═════ PROVIDED MATERIAL ═════

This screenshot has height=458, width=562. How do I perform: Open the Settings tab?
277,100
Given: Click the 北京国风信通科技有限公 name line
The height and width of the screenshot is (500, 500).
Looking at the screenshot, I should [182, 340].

═════

[TASK REQUIREMENTS] Go through the entries above and reproduce each one exactly.

[RESULT]
This screenshot has height=458, width=562. How do I perform: Open the Settings tab?
277,100
Given: Click the 北京国风信通科技有限公 name line
The height and width of the screenshot is (500, 500).
Looking at the screenshot, I should [182, 340].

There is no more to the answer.